### TEXTE RETENU
Déçue de n'hériter que d'une part relativement modeste de l'important patrimoine d'Amos, l’appelante a poursuivi la succession et les héritiers de celui-ci. Elle invoquait notamment l’absence de capacité, la captation ainsi que des vices de forme, soit l’absence du témoin lors de la signature du testament ainsi que le non-respect de l’article 720 du Code civil du Québec (L.Q. 1991, c. 64) (C.C.Q.) en matière de testament d’un aveugle.

La juge de première instance a rejeté les allégations d’incapacité et de captation, qu’elle a déclarées abusives, ainsi que la demande en déclaration de faux, qui n’avait pas été introduite dans un délai raisonnable. Elle a accordé 10 000 $ aux intimés en dommages-intérêts.

Dès lors que l’appelante se pourvoit en appel d’une demande ayant été déclarée abusive (celle relative à la nullité du testament pour captation), l’ensemble de l’appel doit être soumis à une permission aux termes de l’article 30 paragraphe 3 du Code de procédure civile (RLRQ, c. C-25.01). En application des critères d’une permission d’appeler nunc pro tunc, il convient de refuser la permission d’appeler, à l’exception des questions, liées entre elles, portant sur la recevabilité de la déclaration de faux et sur la validité du testament quant à sa forme. Les autres moyens (capacité de tester, captation et déclaration d’abus) ne soulèvent aucune question d’intérêt et sont voués à l’échec.

La juge a erré en refusant d’analyser la demande en déclaration de faux. L’exigence que la demande soit faite à l’intérieur d’un délai raisonnable vise uniquement à s’assurer que le notaire et toutes les parties soient dûment informés du débat à venir. Cet objectif est atteint en l’espèce, car les allégations de la demande introductive d’instance faisaient déjà référence à l’irrégularité de forme et le notaire y était déjà mis en cause.

### OBJECTIF
Reproduisez tel quel le passage de l'extrait sur la contestation du testament situé entre « Déçue de n'hériter » et « testament d’un aveugle. », ces deux bornes comprises. Les enregistrements constituent un matériel distinct de ce texte.

### ENREGISTREMENTS PRÉSENTÉS

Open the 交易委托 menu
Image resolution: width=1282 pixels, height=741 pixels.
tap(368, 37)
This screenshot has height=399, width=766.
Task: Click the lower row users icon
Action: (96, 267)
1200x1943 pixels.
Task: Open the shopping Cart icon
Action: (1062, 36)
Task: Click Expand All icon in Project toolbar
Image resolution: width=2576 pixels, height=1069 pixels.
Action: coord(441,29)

### RÉSULTAT DE L'EXERCICE
Déçue de n'hériter que d'une part relativement modeste de l'important patrimoine d'Amos, l’appelante a poursuivi la succession et les héritiers de celui-ci. Elle invoquait notamment l’absence de capacité, la captation ainsi que des vices de forme, soit l’absence du témoin lors de la signature du testament ainsi que le non-respect de l’article 720 du Code civil du Québec (L.Q. 1991, c. 64) (C.C.Q.) en matière de testament d’un aveugle.